- [WORK REQUIRED]:
Answer these from the Flickr image download passage below:
1. What name is given to each butterfly species' subfolder?
2. Which parameter is set to url_m, and what does that value select?
3. Which method downloads each image and saves it in the species folder?

- [SOURCE PASSAGE]:
Connecting to the Flickr API

Next, I connect to the Flickr API. In the FlickrAPI call I use the API keys defined in the config module.

flickr = FlickrAPI(config.API_KEY, config.API_SECRET)

Creating subfolders per butterfly species

I save the images of each butterfly species in a separate subfolder. The name of each subfolder is the butterfly species’ name, given by the keyword. If the subfolder does not exist yet, I create it.

results_folder = config.IMG_FOLDER + keyword.replace(" ", "_") + "/"
if not os.path.exists(results_folder):

Walking around in the Flickr library

photos = flickr.walk(

I use the walk method of the Flickr API to search for images for the specified keyword. This walk method has the same parameters as the search method in the Flickr API.

In the text parameter I use the keyword to search for images related to this keyword. Secondly, in the extras parameter I specify url_m for a small, medium size of the images. More explanation on the image sizes and their respective url is given in this Flickcurl C library.

Thirdly, in the license parameter I select images with non-commercial license. More on the license codes and their meaning can be found on the Flickr API platform. Finally, the per_page parameter specifies how many images I allow per page.

As a result I have a generator called photos to download the images.

Downloading Flickr images

With the photos generator I can download all the images found for the search query. First I get the specific url at which I will download the image. Then I increment the count variable and use this counter to create the image filenames.

With the urlretrieve method I download the image and save it in the folder for the butterfly species. If an error occurs I print out the error message.

for photo in photos:
count += 1
urllib.request.urlretrieve(url, results_folder + str(count) +".jpg")
except Exception as e:
print(e, 'Download failure')

- [DATA]:
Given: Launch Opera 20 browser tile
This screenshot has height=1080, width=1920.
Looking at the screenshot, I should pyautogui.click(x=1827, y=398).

- [COMPLETE OUTPUT]:
1. The butterfly species' name, given by the keyword.
2. The extras parameter, which selects a small, medium size of the images.
3. The urlretrieve method.